* _WORK TO COMPLETE_
Which people are named in the article below about a possible Verizon-Charter merger?

* _QUOTED TEXT_
--- --- ---

Moffett: Verizon-Charter Deal Has Hurdles
ANALYSIS: Verizon Calling Charter: Anybody Home?
As investors continued to try to wrap their heads around the possibilities of a Verizon-Charter merger, influential media analyst Craig Moffett, while not totally dismissing a deal, saw some major hurdles for the latest Deal of the Century to clear.
Moffett, principal and senior analyst at MoffettNathanson and a long-time cable watcher, wrote in a blog posting that while he doesn’t doubt the logic of a Verizon-Charter pairing, he said justifying a deal of the size is tough.
The Wall Street Journal reported Thursday that Verizon chief Lowell McAdam has made a preliminary approach to officials close to Charter about a possible merger.
There are obvious regulatory uncertainties. Even in an expected less onerous environment under President Donald Trump, Charter-Verizon would remove a formidable competitor (Fios, with about 5 million video customers) and would represent a concentration of broadband customers under one roof that would approach Comcast-Time Warner Cable, a deal that was withdrawn after it became clear it would not receive approval.

--- --- ---

* _EXCERPTED DATA_
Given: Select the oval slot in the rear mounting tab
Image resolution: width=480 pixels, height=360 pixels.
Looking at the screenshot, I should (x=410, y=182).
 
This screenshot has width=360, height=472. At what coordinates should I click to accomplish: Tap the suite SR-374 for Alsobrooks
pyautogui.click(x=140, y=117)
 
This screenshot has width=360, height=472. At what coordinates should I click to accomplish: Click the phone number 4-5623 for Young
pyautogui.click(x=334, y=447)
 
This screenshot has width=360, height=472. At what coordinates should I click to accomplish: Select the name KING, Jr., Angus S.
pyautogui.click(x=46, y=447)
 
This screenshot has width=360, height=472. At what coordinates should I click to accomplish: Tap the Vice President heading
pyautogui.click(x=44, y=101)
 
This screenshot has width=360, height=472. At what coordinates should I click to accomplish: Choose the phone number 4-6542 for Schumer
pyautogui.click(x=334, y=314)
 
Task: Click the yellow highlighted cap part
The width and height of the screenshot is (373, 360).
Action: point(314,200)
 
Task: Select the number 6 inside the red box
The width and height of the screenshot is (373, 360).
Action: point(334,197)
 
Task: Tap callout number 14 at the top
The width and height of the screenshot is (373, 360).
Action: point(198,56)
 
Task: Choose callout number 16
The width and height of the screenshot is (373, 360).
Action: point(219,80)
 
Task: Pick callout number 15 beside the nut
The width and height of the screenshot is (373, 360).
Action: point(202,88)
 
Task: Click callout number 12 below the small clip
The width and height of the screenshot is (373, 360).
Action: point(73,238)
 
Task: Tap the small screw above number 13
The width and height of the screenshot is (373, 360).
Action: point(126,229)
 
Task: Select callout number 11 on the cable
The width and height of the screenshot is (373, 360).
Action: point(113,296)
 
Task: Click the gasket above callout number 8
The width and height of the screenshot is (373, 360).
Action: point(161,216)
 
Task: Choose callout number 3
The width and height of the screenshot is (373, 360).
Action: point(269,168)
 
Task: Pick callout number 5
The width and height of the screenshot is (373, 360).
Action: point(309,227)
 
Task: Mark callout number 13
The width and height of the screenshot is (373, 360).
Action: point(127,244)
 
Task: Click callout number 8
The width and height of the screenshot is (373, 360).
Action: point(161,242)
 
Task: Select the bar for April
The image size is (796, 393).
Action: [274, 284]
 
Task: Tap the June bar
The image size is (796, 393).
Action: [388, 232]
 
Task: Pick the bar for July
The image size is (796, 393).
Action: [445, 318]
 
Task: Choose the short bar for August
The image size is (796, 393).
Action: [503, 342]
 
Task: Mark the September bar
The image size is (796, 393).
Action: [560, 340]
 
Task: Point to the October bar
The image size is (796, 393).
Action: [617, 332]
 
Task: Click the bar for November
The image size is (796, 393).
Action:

--- --- ---

* _SOLUTION_
Craig Moffett, Lowell McAdam, Donald Trump